**Given records:**
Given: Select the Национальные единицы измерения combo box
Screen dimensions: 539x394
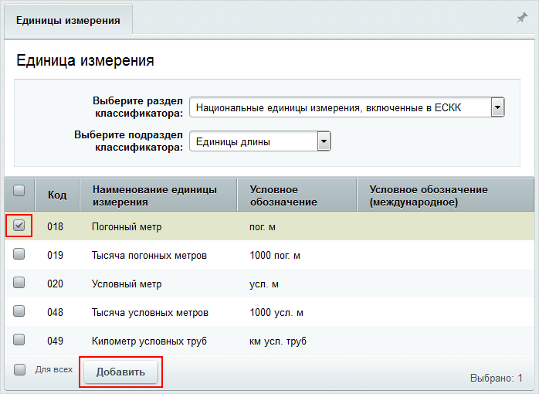Looking at the screenshot, I should [347, 107].
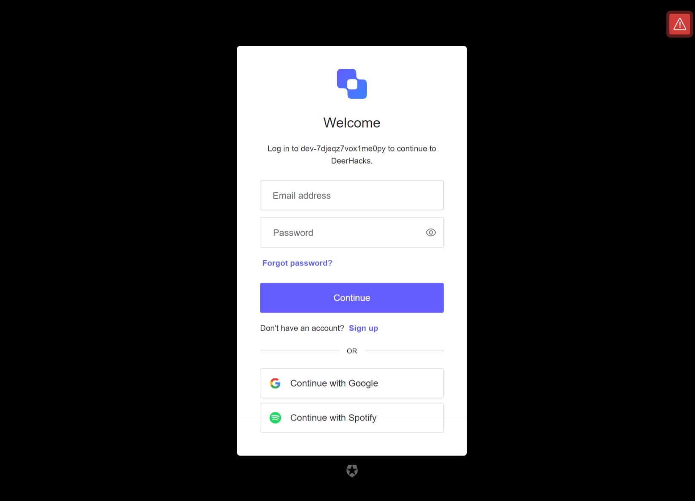695x501 pixels.
Task: Click the Welcome heading
Action: (x=352, y=123)
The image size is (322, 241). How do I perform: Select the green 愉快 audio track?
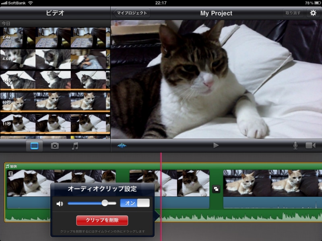(x=242, y=216)
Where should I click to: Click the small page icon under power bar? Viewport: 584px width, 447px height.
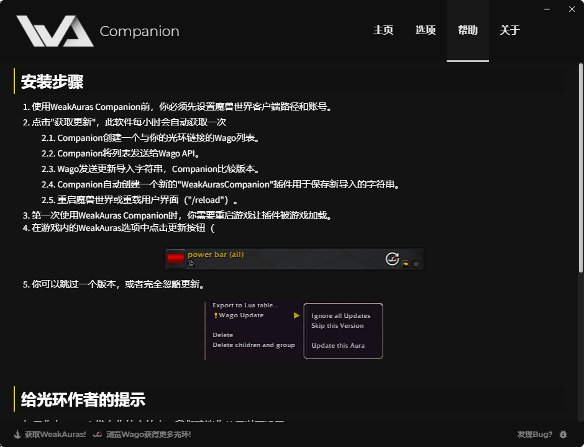click(191, 264)
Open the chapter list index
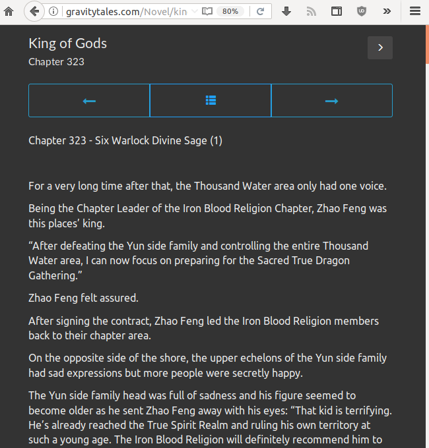Image resolution: width=429 pixels, height=448 pixels. pos(211,101)
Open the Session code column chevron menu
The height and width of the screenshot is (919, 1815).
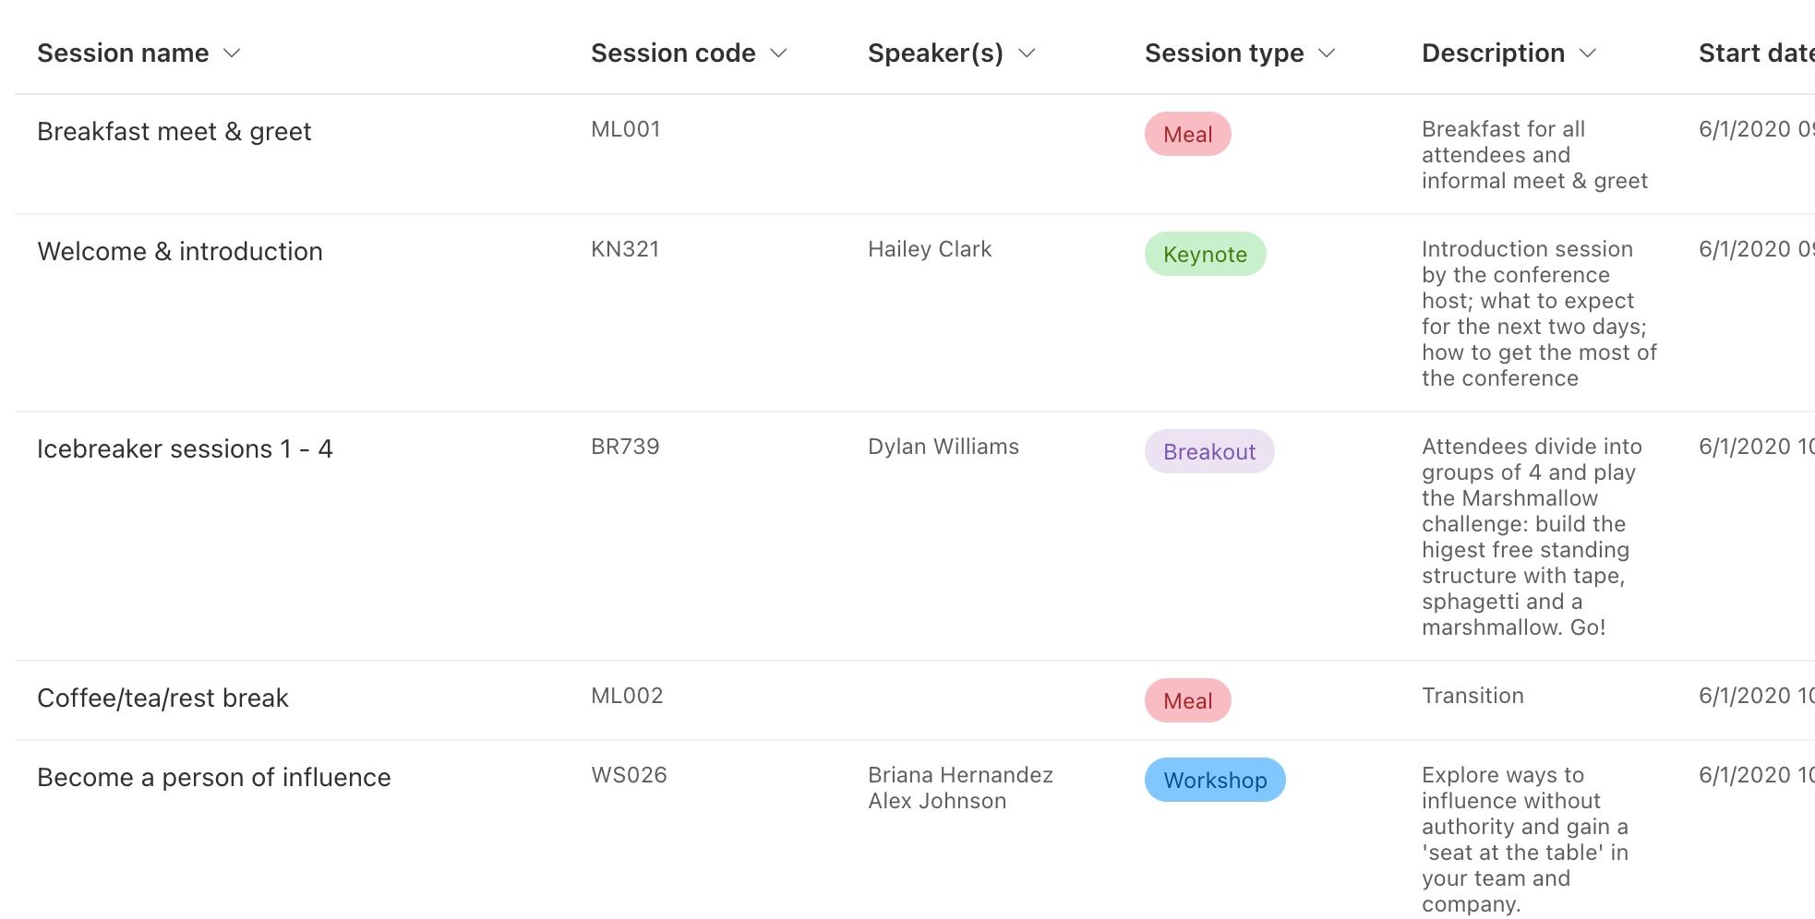point(778,54)
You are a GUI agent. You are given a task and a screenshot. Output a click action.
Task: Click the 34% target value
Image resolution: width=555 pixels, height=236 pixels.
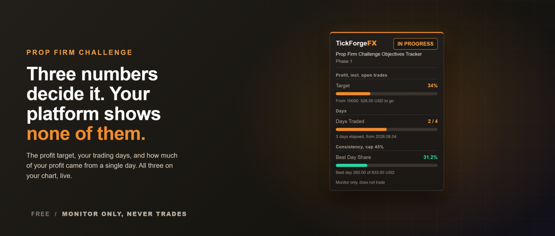432,86
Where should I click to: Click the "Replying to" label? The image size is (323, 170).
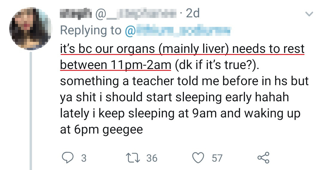[91, 30]
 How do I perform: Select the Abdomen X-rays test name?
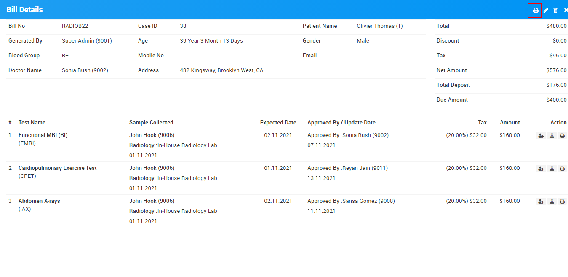click(39, 201)
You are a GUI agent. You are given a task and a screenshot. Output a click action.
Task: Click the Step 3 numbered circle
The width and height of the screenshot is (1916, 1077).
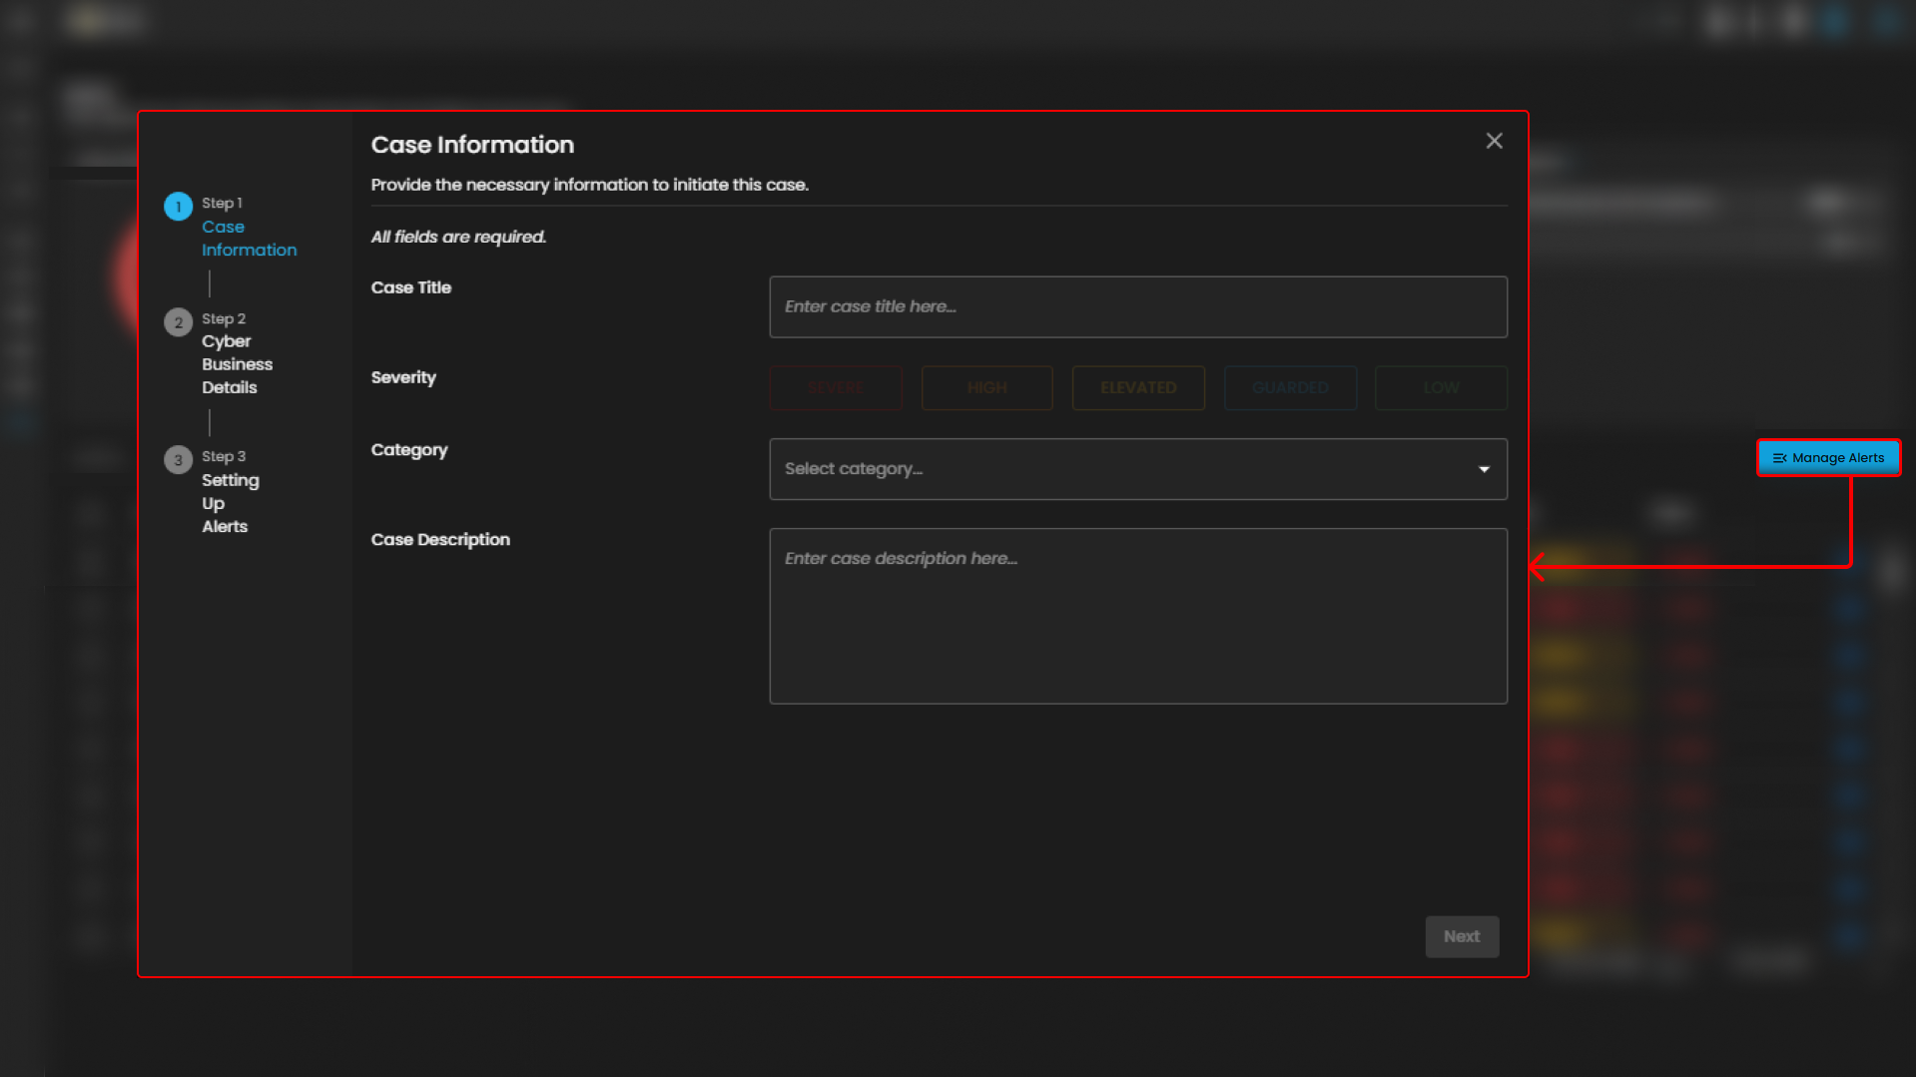point(178,460)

**Your objective:**
Give the records back verbatim, pictures excluded.

**Written answer:**
Given: Select the Национальные единицы измерения combo box
Screen dimensions: 539x394
Looking at the screenshot, I should [347, 107].
695x501 pixels.
Task: Click the Welcome heading
Action: (x=352, y=123)
The image size is (322, 241). How do I perform: Select the green 愉快 audio track?
(x=242, y=216)
Where should I click to: Click the small page icon under power bar? Viewport: 584px width, 447px height.
click(191, 264)
Open the chapter list index
Image resolution: width=429 pixels, height=448 pixels. pos(211,101)
Open the Session code column chevron menu
The height and width of the screenshot is (919, 1815).
point(778,54)
You are a GUI agent. You are given a task and a screenshot. Output a click action.
Task: Click the 34% target value
Image resolution: width=555 pixels, height=236 pixels.
432,86
Where should I click to: Click the "Replying to" label? The image size is (323, 170).
[91, 30]
 How do I perform: Select the Abdomen X-rays test name?
click(39, 201)
You are a GUI agent. You are given a task and a screenshot. Output a click action.
Task: Click the Step 3 numbered circle
The width and height of the screenshot is (1916, 1077).
point(178,460)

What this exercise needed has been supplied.